Assuming that a missing dep_time implies that a flight is cancelled, look at the number of cancelled flights per day. Is there a pattern? Is there a connection between the proportion of cancelled flights and the average delay of non-cancelled flights?

As shown in Figure 4 below, when seen over the entire course of year, no specific pattern emerges. However, certain months show more number of spikes - there is one day with large number of cancellations (over 400) in February. When seen month-wise, as in Figure 5 , it becomes apparent that most flight cancellations occur in December - March; or in June-July.

Code

flights |>
  filter(is.na(dep_time)) |>
  mutate(date = make_date(year = year,
                          month = month,
                          day = day)) |>
  group_by(date) |>
  count() |>
  ggplot(aes(x = date, y = n)) +
  geom_line() +
  ggthemes::theme_fivethirtyeight() +
  labs(title = "Cancelled flight numbers show spikes on certain days",
       subtitle = "There is consistent cancellation in December - may be due to snowstorms!") +
  theme(
    plot.background = element_rect(fill = "white"), 
    panel.background = element_rect(fill = "white", colour = "white")
    )

Code

mths_lab = c("Jan", "Feb", "Mar", "Apr",
             "May", "Jun", "Jul", "Aug",
             "Sep", "Oct", "Nov", "Dec")
gridExtra::grid.arrange(
  flights |>
    filter(is.na(dep_time)) |>
    group_by(month) |>
    count() |>
    ggplot(aes(x = month, y = n)) +
    geom_line() +
    ggthemes::theme_fivethirtyeight() +
    labs(y = "No. of cancelled flights",
         title = "Flight cancellations occur most \nin a few months",
         subtitle = "December-Feruary, June-July see maximum cancelled flights. \nOctober-November have the least cancellations") +
    scale_x_continuous(breaks = 1:12,
                       labels = mths_lab) +
    theme(title = element_text(size = 8)) +
    theme(
      plot.background = element_rect(fill = "white"), 
      panel.background = element_rect(fill = "white", colour = "white")
    ),
  
  flights |>
    filter(is.na(dep_time)) |>
    group_by(day) |>
    count() |>
    ggplot(aes(x = day, y = n)) +
    geom_line() +
    geom_point(col = "darkgrey", size = 2) +
    ggthemes::theme_fivethirtyeight() +
    labs(y = "No. of cancelled flights",
         title = "Flight cancellations spike on 8th-9th days \nof the months",
         subtitle = "This is unlikely to be a pattern since \nthis is a sum, influenced by a few high values") + 
    scale_x_continuous(breaks = seq(1, 31, 5)) +
    theme(title = element_text(size = 8)) +
    theme(
      plot.background = element_rect(fill = "white"), 
      panel.background = element_rect(fill = "white", colour = "white")
    ),

ncol = 2)

The following Figure 6 depicts the connection between the proportion of cancelled flights and the average delay of non-cancelled flights. It shows that there is high average delay on the days where there are more cancelled flights, perhaps because bad weather causes both.

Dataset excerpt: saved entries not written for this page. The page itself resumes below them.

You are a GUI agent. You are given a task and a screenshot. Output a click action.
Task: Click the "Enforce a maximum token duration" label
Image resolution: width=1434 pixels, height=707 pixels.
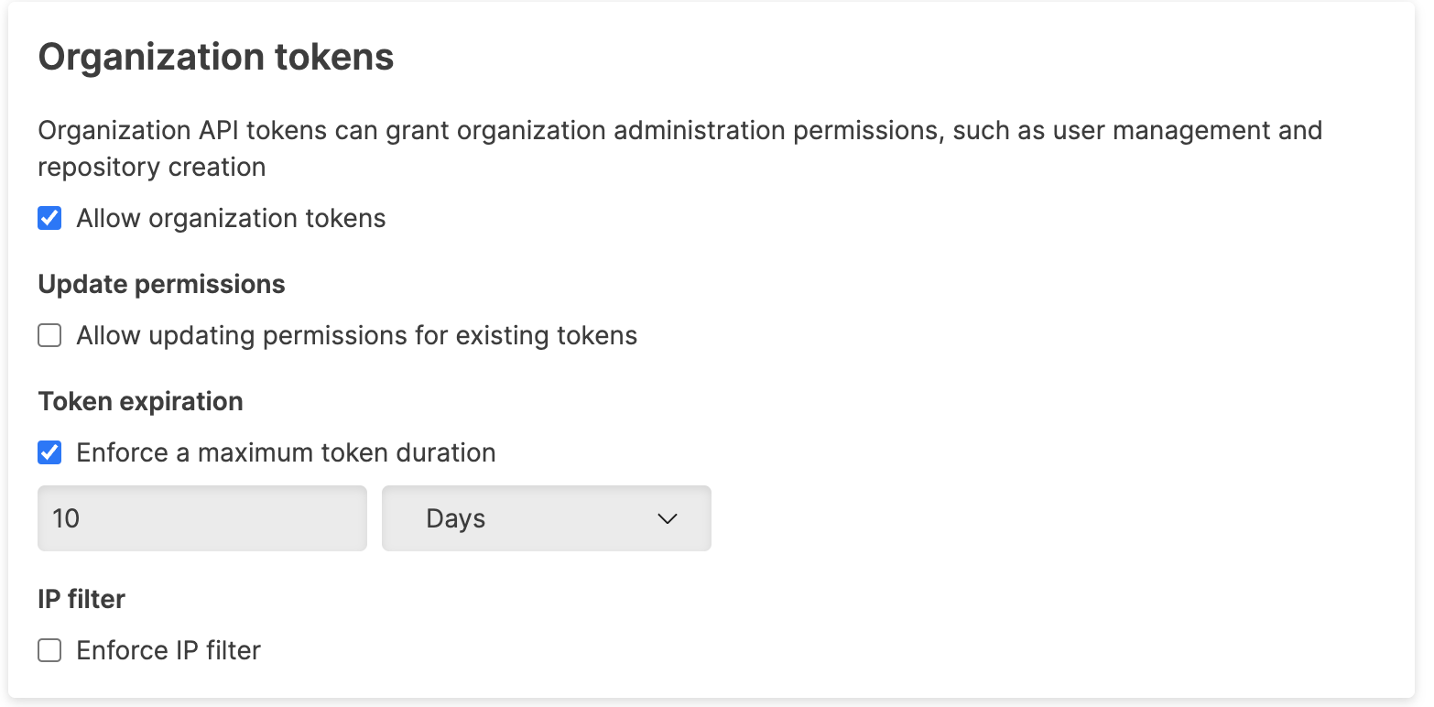click(x=286, y=453)
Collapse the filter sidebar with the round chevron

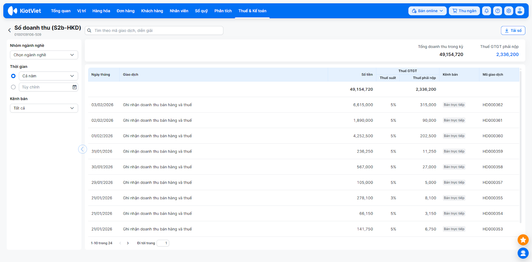[82, 149]
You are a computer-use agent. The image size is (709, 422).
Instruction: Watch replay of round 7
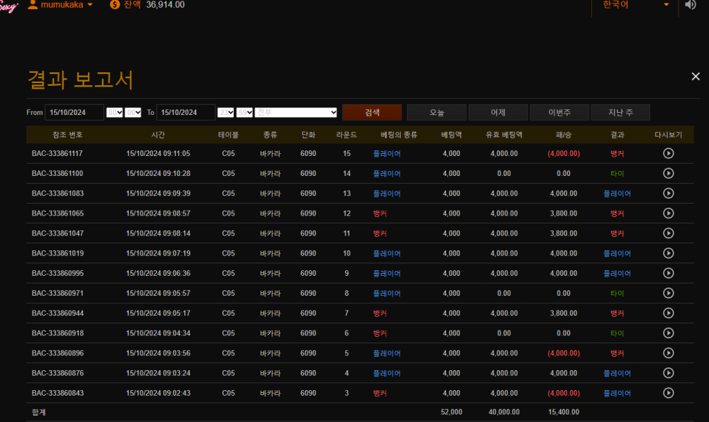[668, 313]
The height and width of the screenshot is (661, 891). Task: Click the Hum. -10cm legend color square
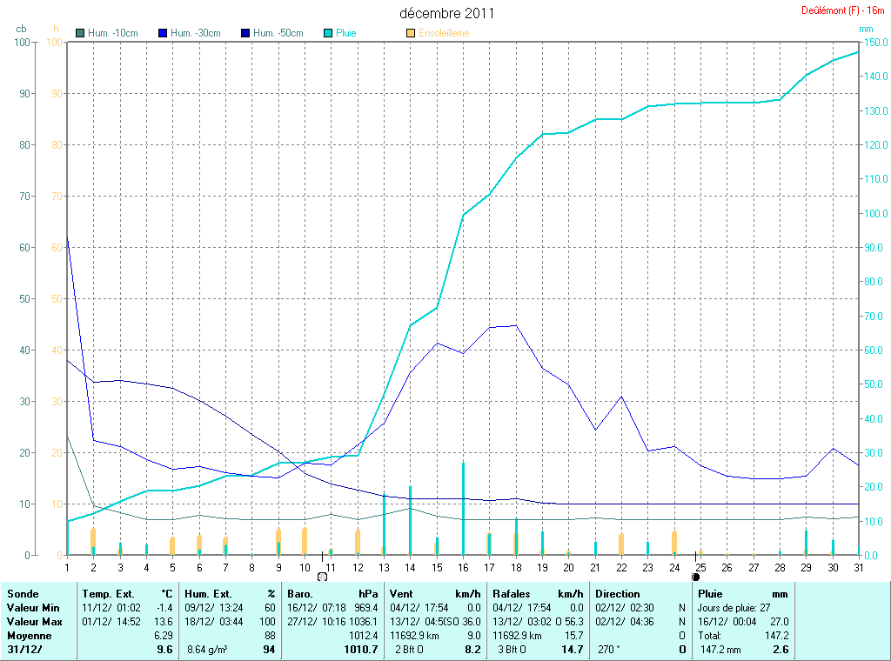[x=81, y=33]
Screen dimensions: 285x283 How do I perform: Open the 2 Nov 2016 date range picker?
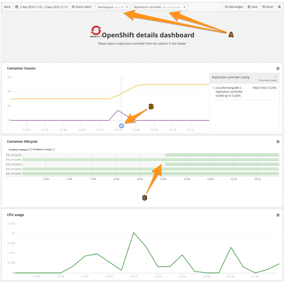click(x=41, y=7)
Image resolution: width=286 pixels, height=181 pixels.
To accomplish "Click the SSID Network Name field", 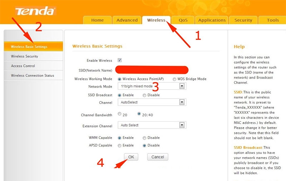I will [152, 70].
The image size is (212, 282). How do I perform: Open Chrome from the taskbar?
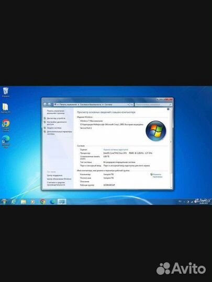43,202
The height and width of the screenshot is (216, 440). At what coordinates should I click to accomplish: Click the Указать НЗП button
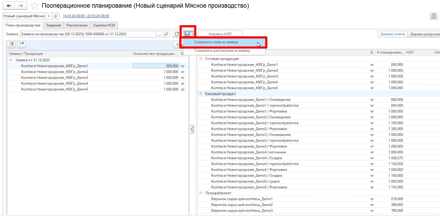tap(220, 34)
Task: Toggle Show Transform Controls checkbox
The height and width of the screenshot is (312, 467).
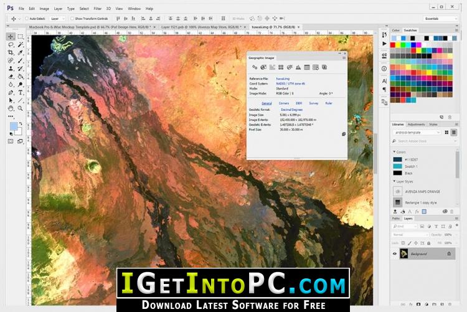Action: (72, 19)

Note: Here, I used geom_smooth() instead of geom_line() to make the pattern more easily perceptible.

Code

coeff = 0.15

flights |>
  mutate(date = make_date(year = year,
                          month = month,
                          day = day)) |>
  group_by(month, date) |>
  summarise(
    n = n(),
    cancelled = sum(is.na(dep_time)),
    prop_cancelled = sum(is.na(dep_time)) / n(),
    avg_delay = mean(dep_delay, na.rm = TRUE)
  ) |>
  ggplot(aes(x = date)) +
  geom_smooth(aes(y = prop_cancelled * 100), 
              method = "loess",
              span = coeff,
              col = "red",
              se = FALSE) +
  geom_smooth(aes(y = avg_delay), , 
              method = "loess",
              span = coeff,
              col = "blue",
              se = FALSE) +  
  theme_minimal() +
  scale_y_continuous(
    name = "Percentage Cancelled Flights (%)",
    sec.axis = sec_axis(trans = ~ .*0.5,
                        name = "Avg. Delay (min.)")) +
  labs(x = NULL) +
  theme(axis.text.y.left = element_text(color = "red"),
        axis.title.y.left = element_text(color = "red"),
        axis.text.y.right = element_text(color = "blue"),
        axis.title.y.right = element_text(color = "blue")) +
  labs(title = "Flight Cancellations and average delays are correlated",
       subtitle = "Higher average delay occurs on same days as more flight cancellations")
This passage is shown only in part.